Brother emerged two years ago as the “saviours” of guitar rock. This particular species of rock musician had been more or less made extinct by pop and r’n’b (apart from the rare sighting of The Vaccines around the business end of the charts).

They were unashamed Britpop revivalists who harked back to those halcyon mid-1990s days of Blur vs Oasis. At their debut live show they heroically proclaimed, “If anyone here doesn’t want to see the future of music, leave now.” They would, by their own estimation, have such a rapid trajectory that they would be headlining Glastonbury in 2011.

Brother wanted to create their own genre of music. “Hopefully we can create our own period of music that won’t be the same as Britpop. We will call it Gritpop.”

At this stage Spinal Tap alarm bells were ringing, especially when they followed up “Gritpop” with “we want to be rock stars, and we’re not afraid to tell people. Bands such as Fleet Foxes are awful, even Kings of Leon aren’t rock stars. Who’ve we got left? Pete Doherty?”

A bona fide Spinal Tap moment arrived early on when Brother had to change their name to Viva Brother. Apparently there already was an Australian didgeridoo- based “Celtic Tribal” band called Brother. You couldn’t make it up.

Their response to the forced introduction of the word “Viva” into their name was: “We’re a fuckin’ good band. Four letters isn’t going to change any of that.”
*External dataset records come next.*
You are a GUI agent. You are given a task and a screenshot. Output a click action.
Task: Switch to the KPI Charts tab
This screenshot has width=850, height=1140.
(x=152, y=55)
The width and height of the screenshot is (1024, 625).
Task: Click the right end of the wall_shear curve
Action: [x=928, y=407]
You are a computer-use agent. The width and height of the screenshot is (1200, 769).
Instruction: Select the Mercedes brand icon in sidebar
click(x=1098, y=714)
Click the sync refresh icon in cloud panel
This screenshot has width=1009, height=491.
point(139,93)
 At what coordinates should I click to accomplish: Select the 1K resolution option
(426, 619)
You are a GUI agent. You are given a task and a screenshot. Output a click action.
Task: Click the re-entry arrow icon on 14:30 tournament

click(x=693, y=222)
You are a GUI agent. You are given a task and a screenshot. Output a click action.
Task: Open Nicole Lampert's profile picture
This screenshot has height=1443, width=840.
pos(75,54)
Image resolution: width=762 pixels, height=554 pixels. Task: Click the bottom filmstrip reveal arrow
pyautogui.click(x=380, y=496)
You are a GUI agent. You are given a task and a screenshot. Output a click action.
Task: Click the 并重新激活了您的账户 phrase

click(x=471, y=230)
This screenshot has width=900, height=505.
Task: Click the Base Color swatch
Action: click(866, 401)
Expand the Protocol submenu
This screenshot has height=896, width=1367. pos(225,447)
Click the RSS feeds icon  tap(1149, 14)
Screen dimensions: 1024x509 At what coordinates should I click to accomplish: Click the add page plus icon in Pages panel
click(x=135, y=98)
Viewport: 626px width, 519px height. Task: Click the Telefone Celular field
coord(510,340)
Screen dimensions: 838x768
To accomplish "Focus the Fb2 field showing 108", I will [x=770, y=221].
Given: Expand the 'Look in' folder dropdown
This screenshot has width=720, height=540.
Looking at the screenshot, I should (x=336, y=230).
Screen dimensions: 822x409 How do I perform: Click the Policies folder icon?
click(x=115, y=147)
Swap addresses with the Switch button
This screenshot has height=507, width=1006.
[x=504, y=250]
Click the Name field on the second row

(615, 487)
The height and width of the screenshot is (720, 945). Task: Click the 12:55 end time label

They bravely soldiered on, and actually got famed producer Stephen Street (The Smiths, Blur) to produce their debut album, Famous First Words. One of the kinder reviews said the album merely amounted to “brass rubbings of Oasis songs”. It went to No 34 in the charts before disappearing.

But are we all still quite sure about Viva Brother’s authenticity? The announcement they were breaking up did come on April Fools’ day, after all.

Has this all been an elaborate hoax for an arty documentary film? Is this Spinal Tap for the Web 2.0 generation? Let’s take the grassy knoll out of storage and start the conspiracy theory right here.


To promote his new single, Freedom at 21, Jack White released 1,000 promo copies via helium balloon. They could land anywhere.

Johnny Depp and Marilyn Manson are teaming up on a cover version of Carly Simon’s You’re So Vain.